Aperçu - Numéro 4

Molière est l’auteur français qui conquit, de manière exceptionnelle, la scène arabe et africaine. D’ailleurs, la première pièce montée dans un pays arabe est une adaptation de L’Avare en 1848 à Beyrouth, comme les premières pièces africaines s’inspiraient également de textes de Molière. Les premiers auteurs connaissaient ses textes et étaient souvent séduits par la veine comique et le choix des thèmes qui leur semblaient familiers. Aussi, cherchaient-ils à adapter ses pièces et à leur donner un caractère local en modifiant noms de lieux et de personnages, mais en conservant la structure d’ensemble. Molière était un modèle idéal.
Molière fut réutilisé, adapté par de nombreux auteurs qui ne citaient jamais son nom et qui n’hésitaient pas à reproduire des thèmes, des jeux de situations et la structure des pièces de ce grand écrivain français vite adopté par de nombreux auteurs francophones qui s’y retrouvaient dans sa manière de traiter les questions sociales et des problèmes humains (amour, amitié, jalousie…) et qui s’identifiaient rapidement à des personnages en butte avec l’hypocrisie, le mensonge et la lâcheté. Ces sujets étaient déjà abordés dans les contes et les récits de la littérature orale.

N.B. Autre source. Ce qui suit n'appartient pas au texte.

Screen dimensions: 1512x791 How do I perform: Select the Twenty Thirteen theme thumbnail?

Le comique attirait le public populaire qui voyait sur scène les «maîtres» ridiculisés et fragilisés par des procédés comiques exceptionnels. De nombreux auteurs traduisirent et/ou adaptèrent des pièces de Molière. L’Avare, Tartuffe, Le Malade imaginaire, Le bourgeois gentilhomme, Le médecin malgré lui et Les Fourberies de Scapin sont les textes les plus joués en Afrique.

L’œuvre de Molière, qui recourt à la satire directe des mœurs contemporaines et qui est un retour aux procédés de la farce (symétrie, répétitions, grossissement, comique mécanisation), ne pouvait ne pas interpeller les auteurs francophones qui, dans de nombreux cas, suivant la logique de Molière, font du rire un instrument aux mains d’un satirique engagé dans un combat moral et social.

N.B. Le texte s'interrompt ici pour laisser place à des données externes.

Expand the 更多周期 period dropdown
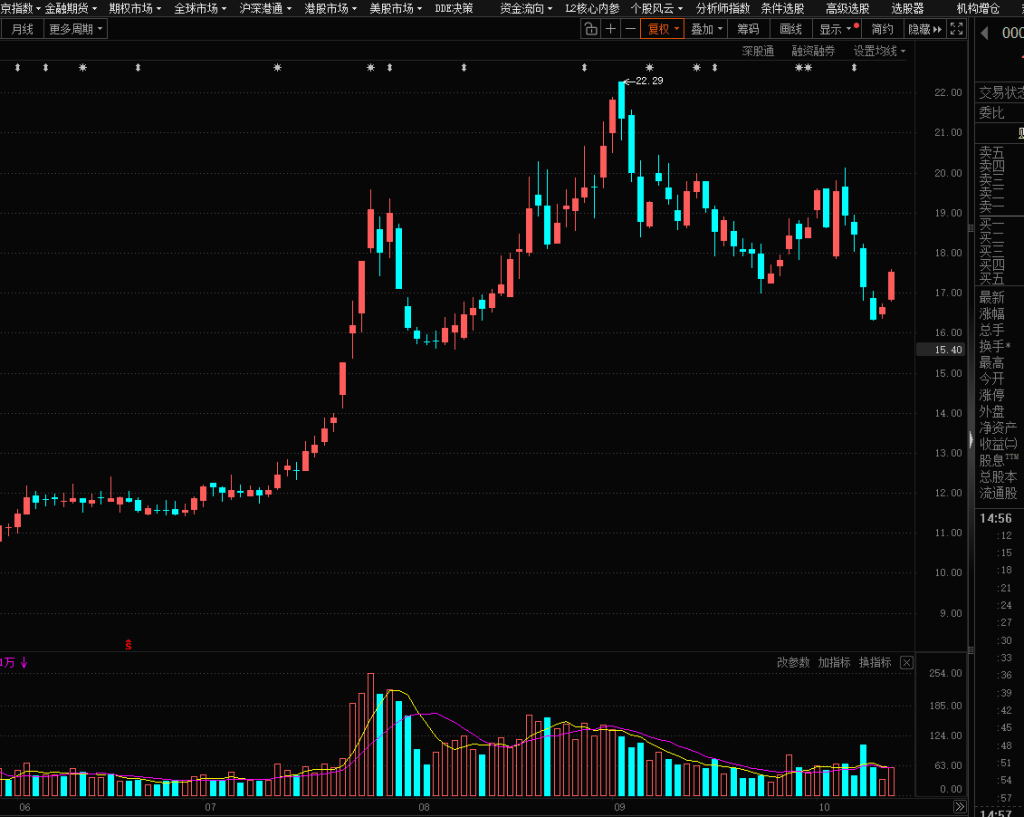This screenshot has height=817, width=1024. [76, 29]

Nous sommes souvent dans une opposition marquée entre des personnages sympathiques et des personnages antipathiques. Pour l’auteur, la comédie exprime souvent une morale collective, le rire est la réaction commune de tout le parterre.Molière fut extrêmement exploité par les auteurs qui appréciaient énormément la dimension comique et la pertinence des sujets traités dans ses textes. L’aspect satirique et le choix des personnages constituaient les éléments-clés permettant de transposer deux formes dramatiques dans une sorte d’espace syncrétique. Le rire, dans les pièces de l’auteur français, n’est jamais gratuit. Molière devenait, grâce à la force dramaturgique et à la dimension comique, un écrivain « africain», « arabe ».
L’attrait de Molière était-il sous-tendu par la présence de repères culturels et sociologiques similaires ou correspondait-il à une demande sociale ? Le choix du comique participait-il du discours idéologique des auteurs, voulant révéler les contradictions de la société, en contournant les jeux tragiques de la censure ? Comment cohabitaient les deux structures de représentation autochtone et théâtrale ? Le comique permettait-il une meilleure expression ? Molière investissait-il les territoires de la représentation théâtrale dans les pays francophones de la même manière ou les auteurs de chaque région réagissaient autrement ? C’est autour de ces questionnements que s’articulera notre numéro consacré au comique et à Molière dans les théâtres francophones.